HDI Rank: 154 of 182 (UN Human Development Reports 2009)

Peoples

Peoples: 19 (74% unreached)

Official language: Arabic; the Hassaniya dialect is used as the vernacular for two-thirds of the population. French is the language of government and commerce

Languages: 8

Religion

Largest Religion: Muslim

Religion                 Pop % Ann Gr
Christians 8,414 0.25 2.4
Evangelicals 2,081 0.1 6.7
Muslim 3,357,261 99.75  

Challenges for Prayer

Mauritania is one of the world’s neediest countries. One-third of children face chronic malnourishment, and many families struggle to afford basic necessities. Widespread divorce also causes social difficulties. Desertification threatens the remaining arable land, which amounts to perhaps only 1% of the total land area. The discovery of oil and new mineral reserves could either bring wealth to the country or increase corruption and the divide between rich and poor. Pray for political stability and wisdom for the government to enable revenues from Mauritania’s natural resources to benefit the poor.

Political issues are historical and highly charged, although the elected government is widely seen as progressing forward.

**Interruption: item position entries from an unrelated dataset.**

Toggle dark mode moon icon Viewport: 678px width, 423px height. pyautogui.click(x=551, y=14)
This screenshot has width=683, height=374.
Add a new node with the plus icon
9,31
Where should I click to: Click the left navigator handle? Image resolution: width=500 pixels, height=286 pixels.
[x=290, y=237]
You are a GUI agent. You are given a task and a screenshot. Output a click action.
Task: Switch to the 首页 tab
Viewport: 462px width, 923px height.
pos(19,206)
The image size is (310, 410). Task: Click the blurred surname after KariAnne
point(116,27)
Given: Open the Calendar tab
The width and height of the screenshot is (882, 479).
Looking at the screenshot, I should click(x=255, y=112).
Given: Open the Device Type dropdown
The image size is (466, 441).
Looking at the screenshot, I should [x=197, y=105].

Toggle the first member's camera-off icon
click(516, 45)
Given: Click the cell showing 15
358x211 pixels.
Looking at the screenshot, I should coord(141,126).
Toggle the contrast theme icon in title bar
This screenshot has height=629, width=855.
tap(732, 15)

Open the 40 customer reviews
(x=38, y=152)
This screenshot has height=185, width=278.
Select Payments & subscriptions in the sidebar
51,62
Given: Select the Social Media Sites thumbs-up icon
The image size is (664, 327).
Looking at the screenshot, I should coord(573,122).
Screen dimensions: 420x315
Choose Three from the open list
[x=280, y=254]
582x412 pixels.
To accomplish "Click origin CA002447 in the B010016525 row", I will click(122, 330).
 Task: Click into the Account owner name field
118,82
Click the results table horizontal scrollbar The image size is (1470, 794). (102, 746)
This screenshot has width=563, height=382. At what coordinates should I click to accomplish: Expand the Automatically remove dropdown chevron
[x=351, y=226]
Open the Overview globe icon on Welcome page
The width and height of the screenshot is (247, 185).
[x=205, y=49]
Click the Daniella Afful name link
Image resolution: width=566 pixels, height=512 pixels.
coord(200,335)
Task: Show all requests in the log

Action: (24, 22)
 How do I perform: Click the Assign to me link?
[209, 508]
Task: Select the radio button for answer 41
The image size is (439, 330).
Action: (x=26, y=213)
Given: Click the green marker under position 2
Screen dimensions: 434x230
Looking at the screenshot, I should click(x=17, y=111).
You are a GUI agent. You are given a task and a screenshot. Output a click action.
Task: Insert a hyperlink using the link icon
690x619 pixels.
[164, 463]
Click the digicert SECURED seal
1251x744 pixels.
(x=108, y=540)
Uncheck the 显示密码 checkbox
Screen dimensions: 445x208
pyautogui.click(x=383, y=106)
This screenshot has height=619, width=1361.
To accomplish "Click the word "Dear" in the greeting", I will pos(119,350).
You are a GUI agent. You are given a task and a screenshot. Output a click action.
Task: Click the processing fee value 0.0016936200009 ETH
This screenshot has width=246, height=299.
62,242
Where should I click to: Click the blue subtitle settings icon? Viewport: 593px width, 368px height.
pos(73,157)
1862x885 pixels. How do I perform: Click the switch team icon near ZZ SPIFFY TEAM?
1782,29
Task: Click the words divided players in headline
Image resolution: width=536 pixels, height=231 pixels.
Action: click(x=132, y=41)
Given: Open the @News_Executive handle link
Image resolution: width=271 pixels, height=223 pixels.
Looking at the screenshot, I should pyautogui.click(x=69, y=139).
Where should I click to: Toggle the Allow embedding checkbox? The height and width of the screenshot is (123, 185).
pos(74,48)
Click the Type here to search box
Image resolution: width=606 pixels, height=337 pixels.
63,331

Despite slavery being illegal, allegations of slavery persist, and thousands are thought to live in such circumstances. Interethnic and intertribal tensions remain from past violence over the White Moor-dominated government seizing Black African lands and livestock. Pray for justice for all who have been oppressed. 

PRAYER: Lord, we are aware that to know You in the power of resurrection, we are also to know You in the fellowship of Your sufferings.  You prepare us with Your Word and protect us by Your preserving power. We wait patiently for You, confident that You will deliver us in due time. You are worthy of everlasting praise and undying trust. Help us to testify rightly of Your glorious work of salvation. In Jesus’ Name. Amen.